Я совсем не так представлял себе целительницу. В ней, в её внешности, должно быть что-то особенное, отличное от простых смертных, если не было стола, заставленного колбами и чашками с дымящейся жидкостью, то хотя бы образ доброй ведьмы должен был перекочевать из русских сказок в простую женщину.

Баба Ира сидела за столом в комнате по углам которой были размещены иконки и образа святых. У стены на длинных ножках стоял телевизор накрытый льняной скатёркой. В углу стояли диван и комод.

Баба Ира сидела за столом. На голове был клетчатый штапельный платок.  Кофта красного цвета с большими тёмными пуговицами была связана из шерстяной ровницы, из такой шерсти вязались в нашем городке все свитера и кофты.
 
Она смотрела на меня оценивающим взглядом добрых глаз, сапожок курносого носа придавал лицу детское выражение, только морщинки на лице говорили о возрасте.

- Где у тебя болит? – спросила она.

- У меня гастрит.

- Ох-хо-хо,- она встала, подошла к иконе, и прижав кулачки к подбородку принялась молиться:

- Господи, Боже мой… дай нам силы… Серёже… эту хворь…Во веки веков!

Подошла к комоду, выдвинула ящик и достала пакет:

- Вот, скажешь матери, чтобы отварила рис, и ешь его по две ложки два раза в день. Потом положила пакет на стол, помусолила химический карандаш и начертила на пакете много маленьких крестиков.

Я подвинул пакет к себе.

- А, я тебя знаю,- вы здесь в футбол играли. И видела, как вы за деньги с графиней здоровались.

- Баба Ира, а что она была правда графиня?

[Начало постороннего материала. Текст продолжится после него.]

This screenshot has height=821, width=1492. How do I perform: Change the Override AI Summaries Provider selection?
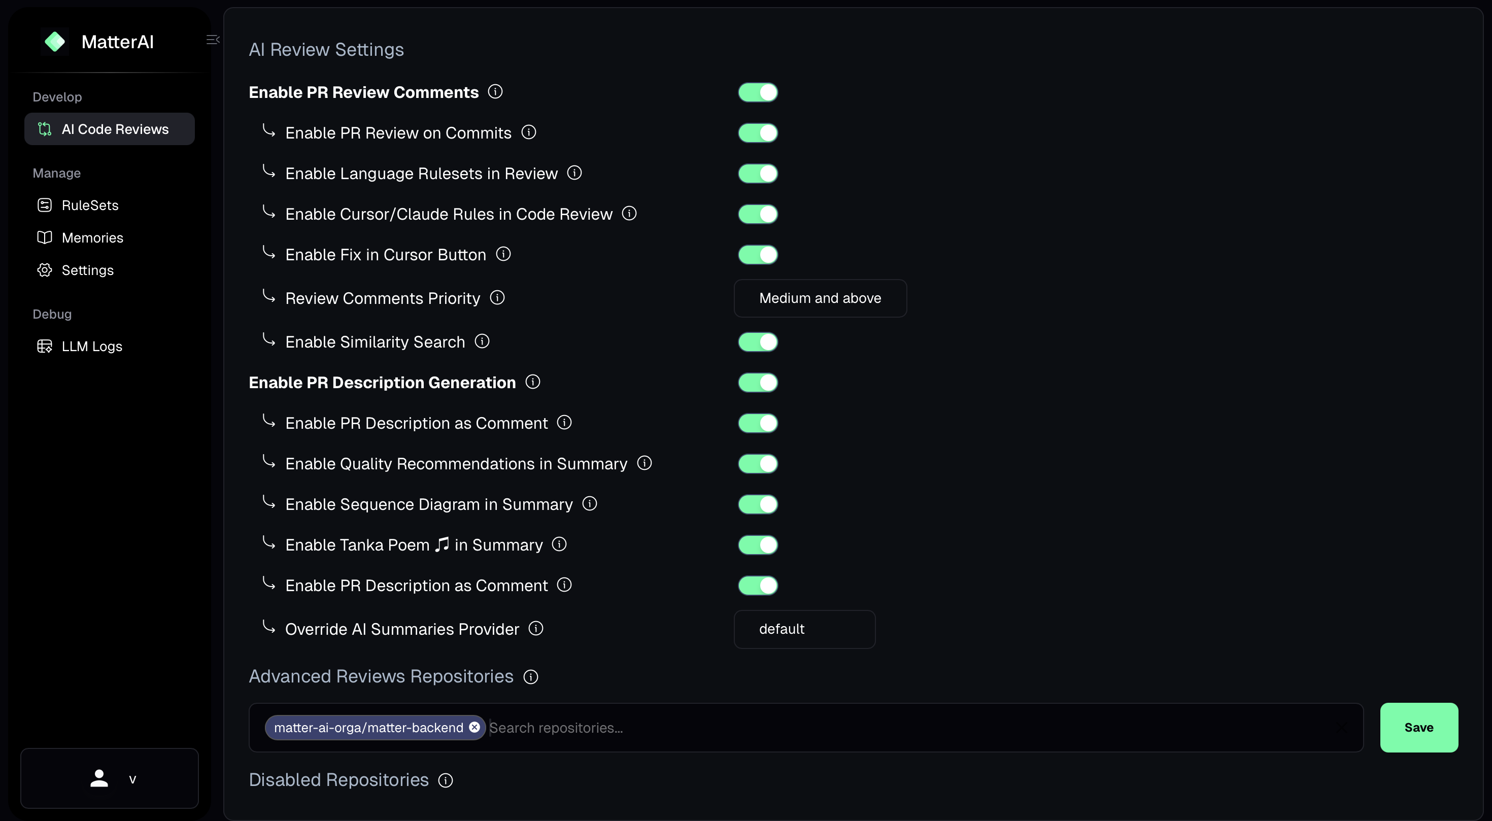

- Тереза? Правда. Графиня. Такая же, как и отец её строгая была, жестокая даже. Детей-то из-за своего характера растеряла ещё в молодости. Отец её не то что принципиальный, а сумасбродный был. Рассказывала, как один солдатик к нему обратился и «Ваше благородие» сказал, так он его в морду, в морду и «Ваше сиятельство, Ваше сиятельство…». Но, ей тоже досталось: десять лет в лагерях провела как недостойный элемент.

Я поблагодарил бабу Иру и протянул рубль.

- Не надо сынок, Бог с тобой!

Деньги оставил на столе и вышел.

Когда Вовка заканчивал мореходку, я некоторое время работал на станции перекачки очистных сооружений, которую построили вместо канавы. Я иногда садился в потёртое дерматиновое кресло и видел, как Тереза опускает заскорузлые руки в землю, потом берёт тяпку и рыхлит грядки. Юрка подбегает к забору и что-то кричит старухе, она кладёт тяпку и смотрит на Юрку, запуская руку в карман передника.

 Видение заслонил покатившийся вагон с тюками сырья неочищенной австралийской шерсти.
 На берегу заработал бульдозер, утюживший площадку для нового строительства.

Качающийся стальной щит доехал до полянки, на минуту остановился, резко развернулся и навалился на забор, участок Терезы, грядки и деревянные строения.


 Увидеть полянку между домами, теперь можно только превратившись в птицу.

 Чайки часто сюда залетают и кричат, кричат, но это если с моря нет сильного ветра, который склоняет камыш и разбрасывает лепестки жасмина и соцветий сирени, среди который найти пять лепестков на счастье, мне удавалось только в молодости.